“Mosok cuma dua ribu ? Tambahin to mas ?“
Suara anak perempuan itu terdengar merajuk. “Aku cuma punyanya segitu. Besok kalau aku
punya uang banyak nanti kamu kukasih banyak juga”. Kali ini yang terdengar
suara anak laki-laki sekitaran remaja. “Yo wislah, tapi aku dijajakne ya mas”. Anak
perempuan itu kembali tertawa renyah mengisyaratkan kalau dia percaya remaja
itu akan memberi apa yang dia mau. “Iyo…kamu kukasih makan habis ini..Ayo
cepet!“. Sekilas percakapan seorang anak perempuan jalanan dan anak laki-laki remaja.
Apa yang ada dalam benakku mendengar obrolan
mereka ? Pasti si anak perempuan itu lapar dan minta makan sama kakaknya atau
temannya yang usianya lebih tua darinya. Benarkah ? Upss….salah. Ternyata pikiranku
terlalu polos untuk bisa menangkap maksud obrolan mereka. Apalagi setelah itu
kudengar ada suara-suara yang sedikit “aneh” keluar dari mulut dua anak tadi.
Seperti mengerang perlahan tapi bukan kesakitan. Diantara erangannya yang sangat
pelan nyaris tak terdengar, bisa tertangkap setitik kenikmatan. Aku
memang tidak bisa melihat wajah mereka karena terhalang semak-semak. Tapi
suara-suara “aneh” tadi akhirnya membuatku ambil langkah seribu. Berlari menjauh. Kenapa aku harus lari ya, harusnya kan “menggusah” atau
menasihati mereka. Tapi ini memang tindakan lari spontan. Ada rasa tidak tega
melihat anak-anak main “begituan”. Dan malu hati juga memergoki mereka sedang
bersex outdoor.
Sejatinya ini bukan hal yang aneh bagi kehidupan
para anak jalanan yang berkeliaran di kota-kota besar. Profesi mereka yang
beragam dari pengamen, pengemis, pedagang asongan atau mungkin “ciblek”
(cilikan betah melek) alias cabe-cabean alias pelacur cilik menyatu dalam
denyut kehidupan kota besar. Mereka datang ada yang mengikuti orang tua, tetapi
tak jarang juga anak-anak itu lari dari rumah orang tuanya karena ikut-ikutan
teman. Rata-rata mereka datang dari daerah terdekat meskipun tak menampik ada
yang datang dari daerah yang jauh.
Keinginan mereka dahulu saat menjejakkan kaki
ke kota besar tentu saja bisa mencari nafkah yang lebih baik dari tempat
tinggal mereka dahulu. Atau membantu orang tua mereka mencari nafkah. Tapi apa
daya mereka tidak sanggup menaklukkan gemerlapnya kota besar. Rendahnya
pendidikan yang mereka punyai tidak memungkinkan bersaing dengan mereka yang
berpendidikan tinggi dalam mencari pekerjaan atau bahkan status yang
meningkatkan derajat kehidupan. Jadilah mereka terdampar seperti sekarang ini.

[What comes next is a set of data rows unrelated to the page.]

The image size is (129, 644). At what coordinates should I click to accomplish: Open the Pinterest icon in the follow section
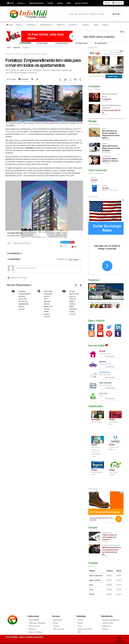point(109,334)
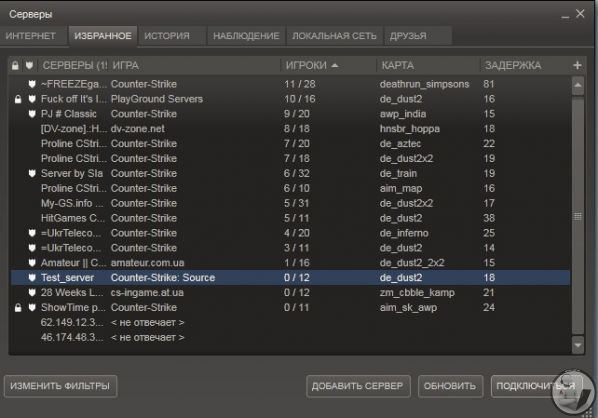Sort servers by ЗАДЕРЖКА column
The width and height of the screenshot is (598, 418).
[x=513, y=66]
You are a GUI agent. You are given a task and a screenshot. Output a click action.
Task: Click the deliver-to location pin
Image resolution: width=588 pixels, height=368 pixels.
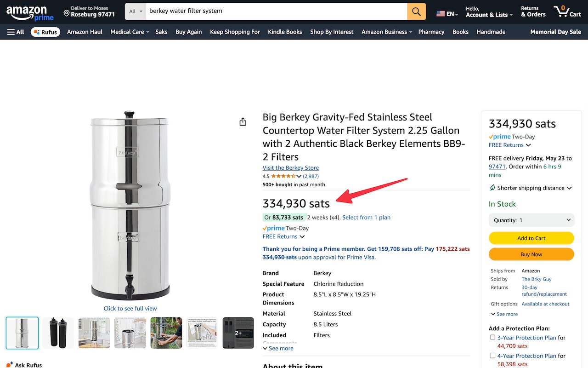[x=67, y=13]
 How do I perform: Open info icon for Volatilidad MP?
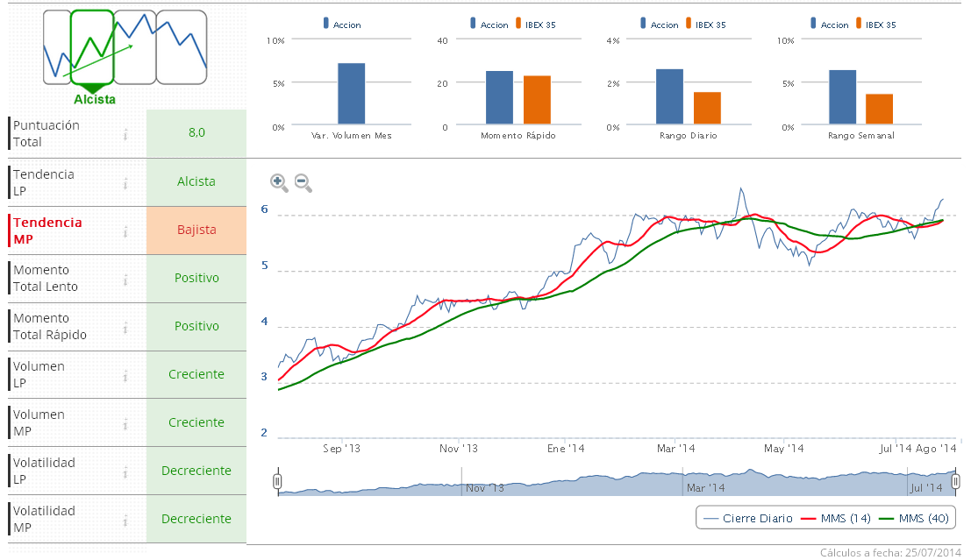pos(125,520)
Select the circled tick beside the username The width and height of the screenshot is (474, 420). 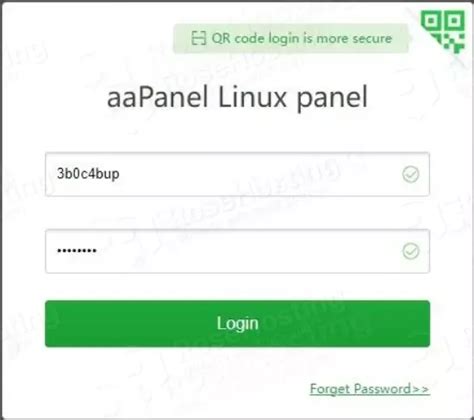(x=411, y=174)
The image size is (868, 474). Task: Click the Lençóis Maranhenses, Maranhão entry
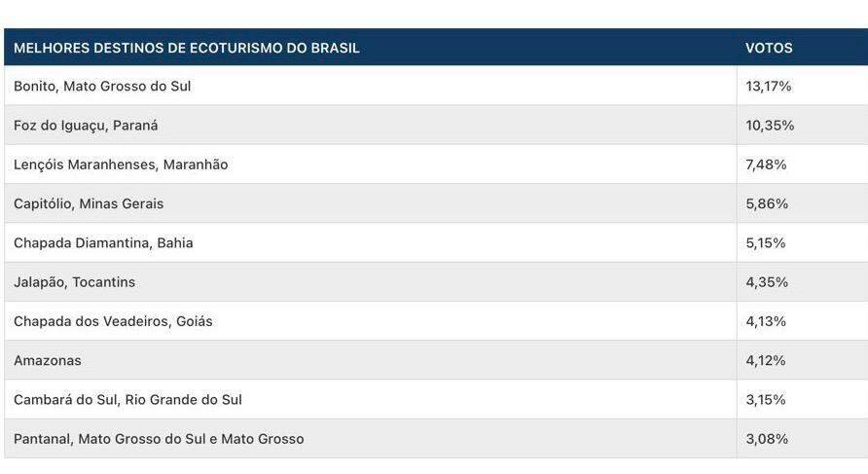(121, 164)
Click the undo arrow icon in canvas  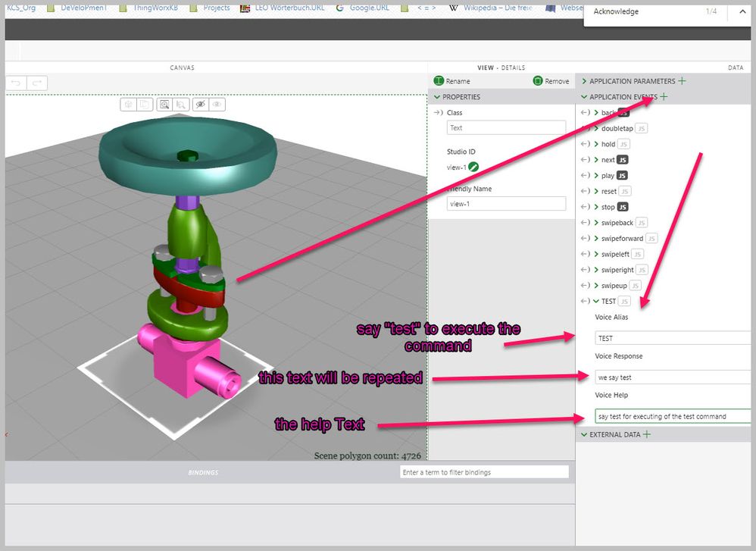tap(16, 83)
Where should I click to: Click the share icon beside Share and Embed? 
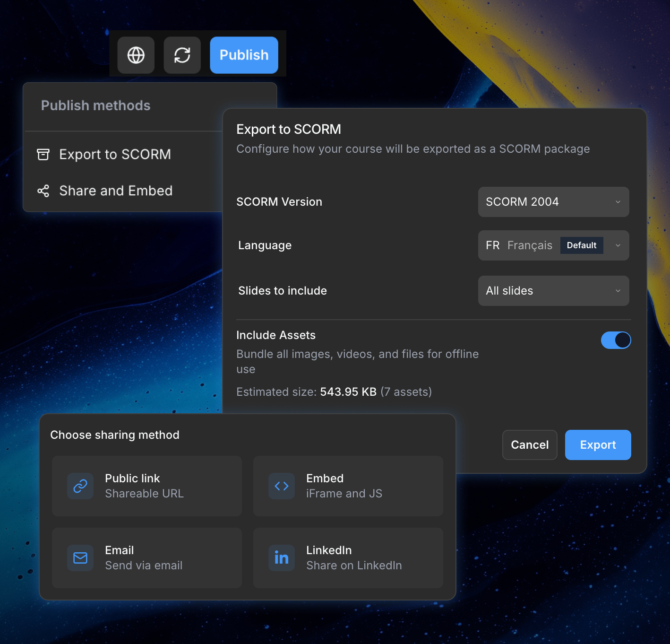click(x=43, y=191)
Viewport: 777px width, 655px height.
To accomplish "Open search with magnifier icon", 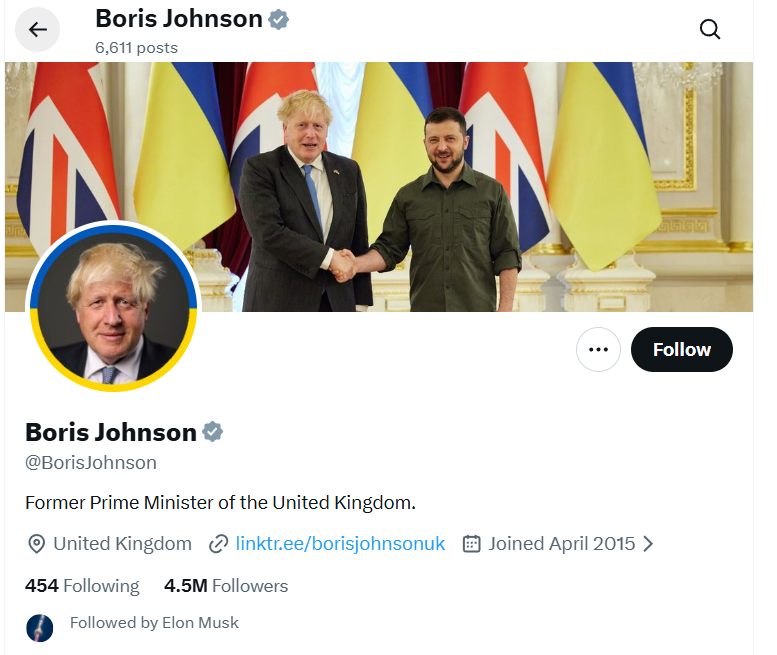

Menambah beban masalah sosial di perkotaan.
Beragam profesi yang mereka jalani di jalanan
demi menyambung hidup tidak menutup kemungkinan akan terjadi berbagai macam
tindak kekerasan. Baik kekerasan fisik, psikis maupun kekerasan seksual.
Kekerasan apapun itu bentuknya sudah menjadi makanan sehari-hari. Mulai diusir
dari tempat mereka berteduh, diserang kelompok lain atau dihajar preman saat
dipalak tidak mau memberikan apa-apa.
Problematika anak jalanan khususnya perempuan
malah lebih kompleks. Tidak hanya tekanan psikologis yang mereka terima seperti
ejekan, caci maki, tetapi juga perlakuan tak wajar. Mereka kerap dituding
sebagai anak liar atau pelacur yang menempatkan posisi anak jalanan perempuan
pada posisi paling lemah. Maksud hati untuk mencari penghasilan demi kehidupan
yang lebih baik malah dinodai oleh segelintir manusia bejat yang setiap saat
mengintai.
Bayangkan saja hanya mendapat duit 2000
rupiah sebagai imbalan mereka harus menjadi pemuas nafsu bejat remaja atau
mungkin juga laki-laki dewasa. Kadang anak jalanan perempuan itu cukup dikasih
nasi kucing dengan lauk seadanya sebagai imbalannya. Bukan maksudnya mereka
harus mendapat imbalan yang lebih besar lagi. Tetapi kekerasan seksual yang
mereka terima bisa berakibat fatal.
Dari seringnya harus melayani hasrat para
remaja atau lelaki bejat itu tak sedikit dari anak-anak perempuan itu yang
beralih profesi menjadi pelacur cilik. Sebut saja T, anak perempuan jalanan
yang beralih profesi menjadi pelacur karena sudah letih mengamen dan
mengharapkan bantuan dari sesama anak jalanan. Dia butuh makan, butuh hidup,
malu kalau harus menjadi parasit. Dari coba-coba sesama anak jalanan akhirnya
kalau ada yang menginginkan tubuhnya dibayar berapapun dia mau.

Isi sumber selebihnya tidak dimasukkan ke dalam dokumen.